By simplifying the triangle in question it is possible to discard the 3rd dimension and to reduce the system of linear equations to one linear equation:

Point IntersectionFinder::intersectionPoint( const int tesslevel ) const

{

    // given equilateral triangle with:

    //      A in origin

    //      length AB = 1

    //      z coordinate == 0

    //      AB == 1 --> B = (1;0)

    //

    // equilateral: C.x = 0.5 * AB and C.y = AB * sin(60deg) --> ( 0.5; sin(60) )

    //

    // observation: iff triangle is equilateral

    //              all intersections for tessellation meet on ray

    //              from A through midpoint BC

    //              because perpendicular rays which meet in intersection points

    //              always have the same length

    //

    // mid( BC ).x = 0.5 * AB + 0.5 BC

    // mid( BC ).y = 0.5 * sin(60) --> ( 0.75; 0.5 * sin60 )

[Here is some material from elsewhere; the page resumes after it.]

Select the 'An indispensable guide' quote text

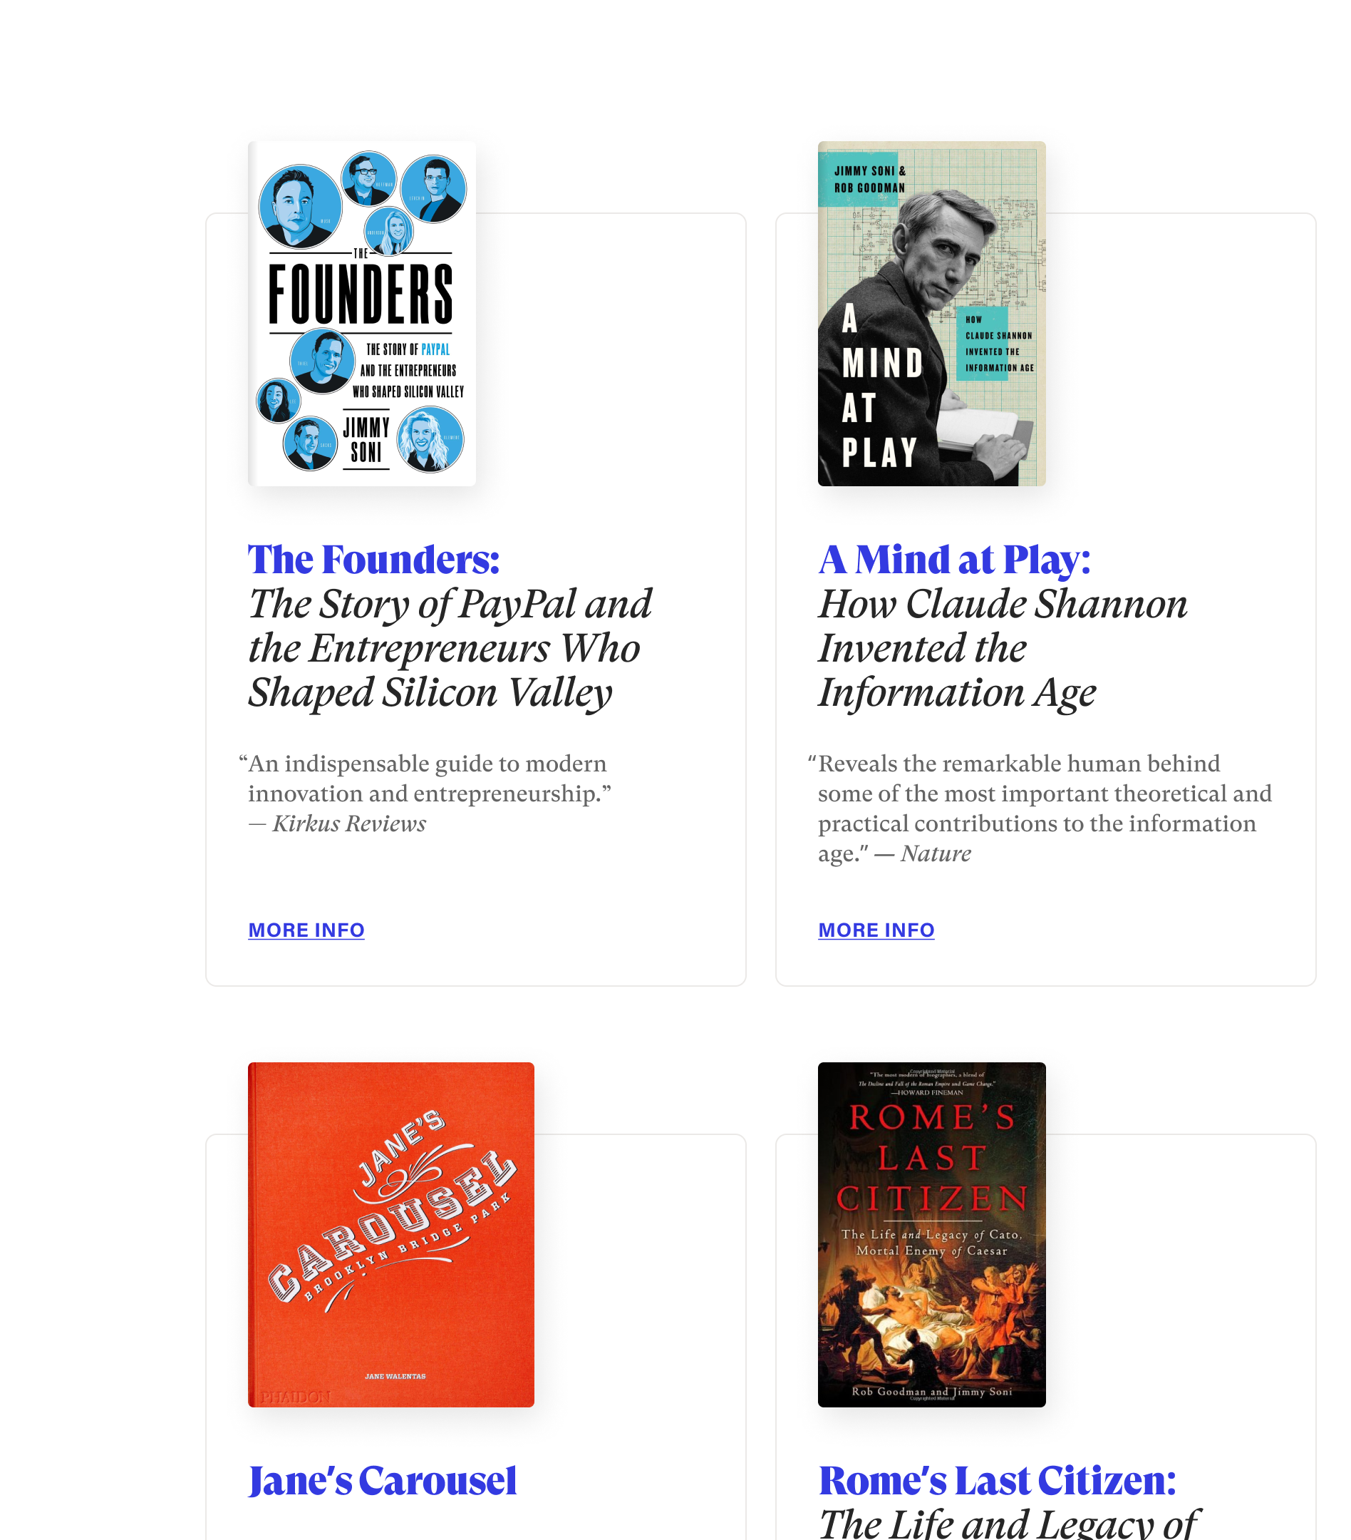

    // slope( A, mid( BC ) 😞 due to A being in origin slope m = mid(BC).y / mid(BC).x

    // --> 0.5 * sin60 / 0.75 == 1/2 * sin( 60deg ) / 3/4

    // --> m = 1/2 * 4/3 * sin( 60deg );

    const Scalar m = ( 1.0 / 2.0 ) * ( 4.0 / 3.0 ) * sin( 60.0 * DEG2RAD );

    // calculate tessellation intersection point i depending on tessLevel t

    // i.x = AB / t with AB = 1 --> i.x(t) = 1 / t

    // i.y = i.x * slope --> i.y = m * 1 / t

    // i.y(t) = m/t;

    double x = 1.0 / static_cast<double>( tesslevel );

    double y = m / static_cast<double>( tesslevel );

    double z = 0.0;

    return Point( x, y, z );

}

The calculated intersection point is only valid in the given equilateral triangle. Now this point needs to be converted from cartesian coordinates to triangle independent barycentric coordinates. Equations for that are here: http://gamedev.stackexchange.com/questions/23743/whats-the-most-efficient-way-to-find-barycentric-co...​.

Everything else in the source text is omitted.